Scrotal cancer should no longer be considered a homogenous disease in terms of outcome prognostication, which is often conveyed to patients by many oncologists in our anecdotal experience. Not all histological types share the same prognosis. Many scrotal cancer histologies do share similar prognoses (Table 2). Specifically, patients diagnosed with sarcoma, EMPD, and basal cell carcinoma share similar median OS of 143–180 months, while patients diagnosed with melanoma, squamous cell carcinoma, and adnexal skin tumors share a median OS of 114–136 months (Fig. 3).

This natural dichotomization seen in Kaplan–Meier analysis (Figs. 1 2) and multivariate Cox regression analysis (Table 2) lends itself to subclassification into lower-risk and higher-risk scrotal cancer, termed here Low Risk and High Risk, respectively. When combined, patients with Low-Risk scrotal cancer experience significantly higher OS compared to High-Risk scrotal cancer (log-rank, p < 0.001) (Fig. 3). For the most part, this dichotomy also persisted among patients diagnosed with localized and regional disease. This classification may be helpful for clinicians when counseling patients.

Future investigations

Though each histological subtype of scrotal cancer may behave differently, sorting them by prognosis may be clinically helpful. This representation of lower-risk versus higher-risk scrotal cancer may better facilitate counseling and clinical decisions. Nonetheless, further studies are needed to better understand the unique behaviors of the histological subtypes of scrotal cancer. Specifically, do these subtypes respond to treatment modalities differently? Additionally, demographics such as race and ethnicity differ across these histologies. However, analysis of these differences extends beyond the scope of this study. Further analyses might investigate whether similar socio-demographical variables contribute to these different outcomes. As the SEER database and other databases continue to expand, larger sample sizes should help elucidate clinically meaningful classifications of scrotal cancer as a clinical trial is clearly unlikely with such a rare disease.

Study limitations

There are several limitations inherent to the type of study we have conducted.

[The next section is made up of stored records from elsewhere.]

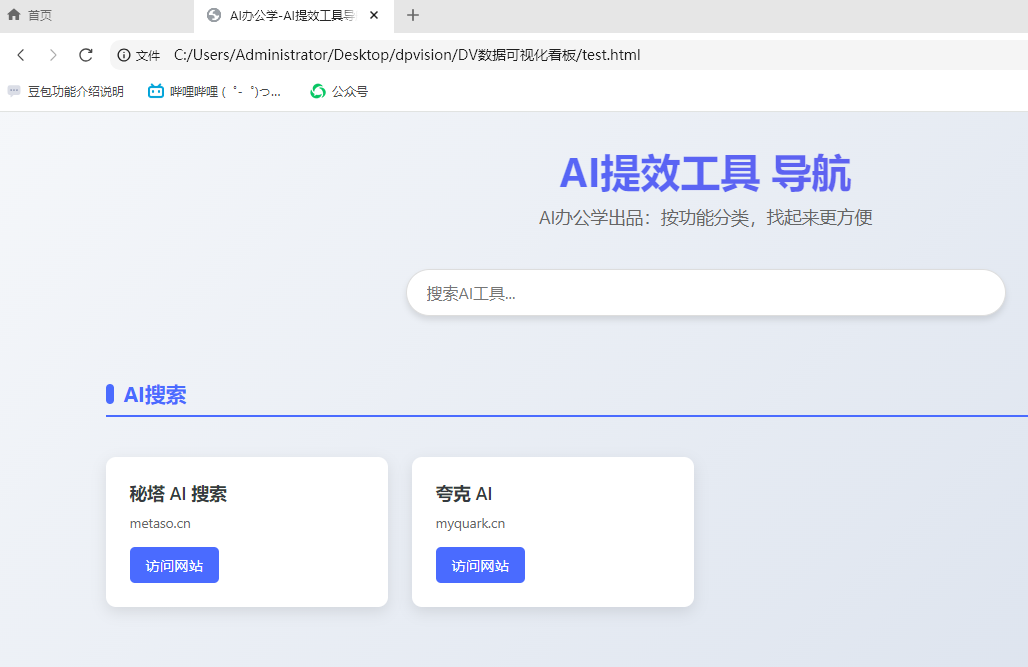Click the 哔哩哔哩 bilibili bookmark icon
This screenshot has height=667, width=1028.
[x=155, y=90]
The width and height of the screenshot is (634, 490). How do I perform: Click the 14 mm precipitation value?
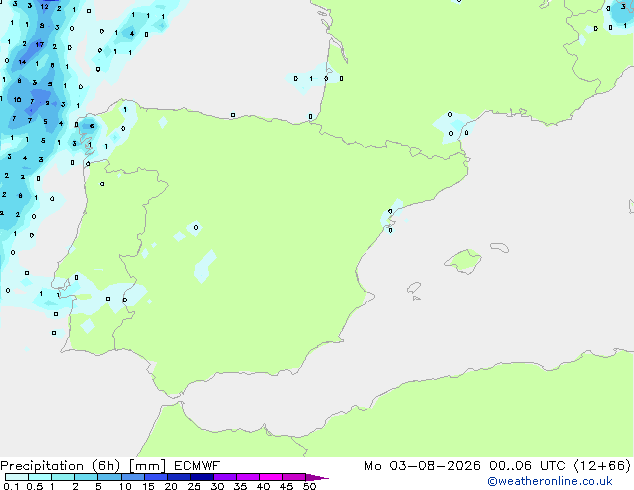pyautogui.click(x=22, y=62)
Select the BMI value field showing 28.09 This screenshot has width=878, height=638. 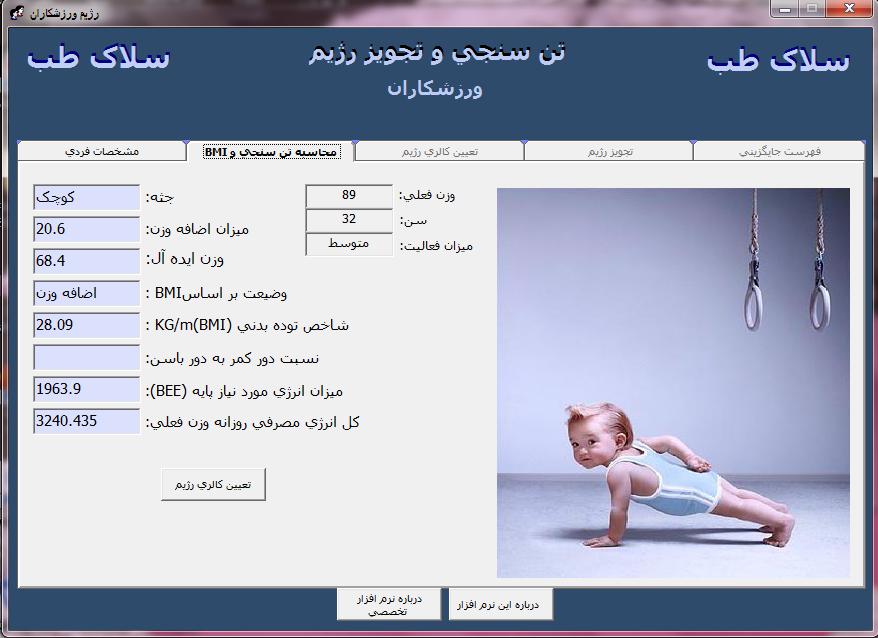coord(86,325)
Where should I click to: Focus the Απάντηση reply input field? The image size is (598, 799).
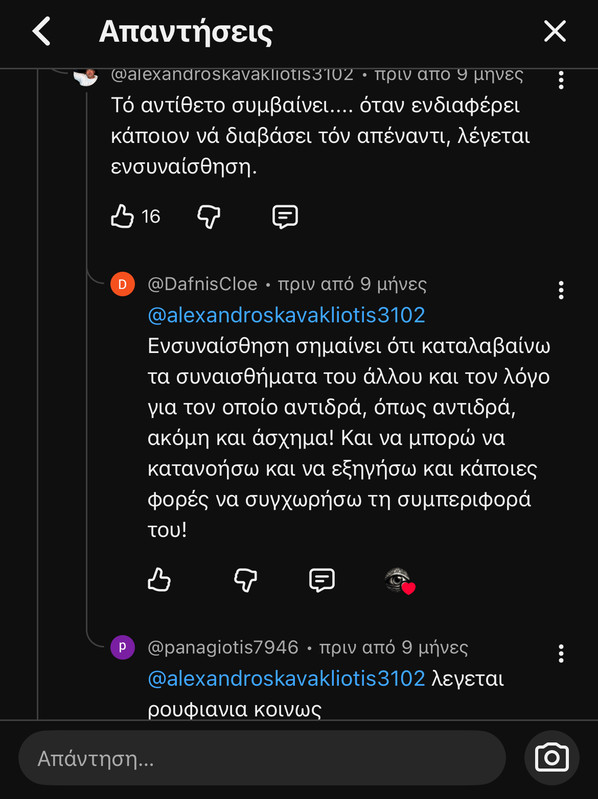click(x=262, y=758)
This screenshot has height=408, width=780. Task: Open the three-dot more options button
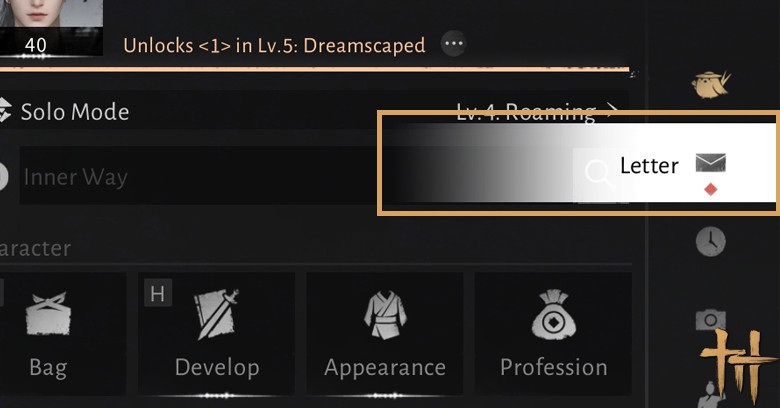coord(454,44)
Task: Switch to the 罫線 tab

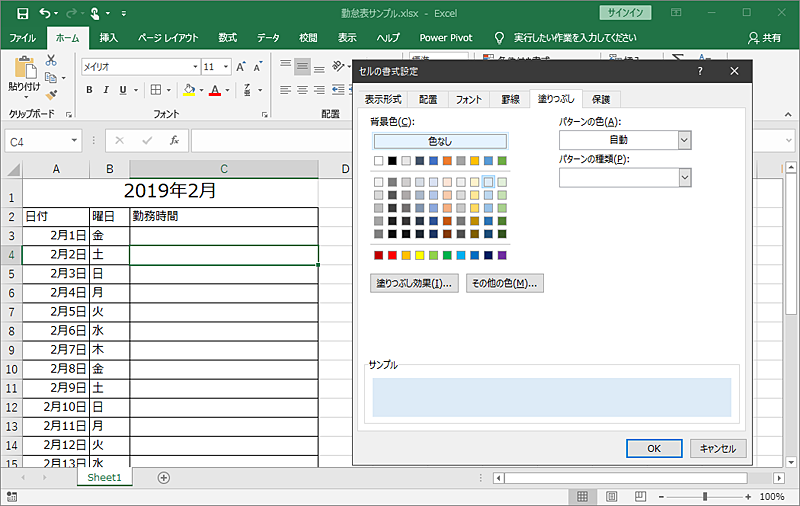Action: point(510,99)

SEER captures approximately 26% of the population, but we have not studied the entire US population [12]. Additionally, as noted by Wright et al. [11], misclassification or missing data points, though rare, may bias the SEER database. Finally, the retrospective nature of this study precluded further analysis of differences in etiology or likelihood of metastasis by histology. Prospective longitudinal studies or cross-sectional histopathological analyses might better assess whether subtypes also differ with respect to other outcome measures, such as metastasis and morbidity.

Conclusions

Scrotal cancer is a heterogeneous neoplasm, with variable survival based on tumor histology. Though appearing to arise from the same anatomical site, this disease can exhibit diverse histology. Depending on the patient’s histological subtype, median survival can range from 114 to 180 months. Clinically, scrotal cancers can be subclassified by histology into lower-risk or higher-risk disease. Prospective and histopathological studies are needed to further elucidate the prognostic ramifications of the histological subtypes of scrotal cancer.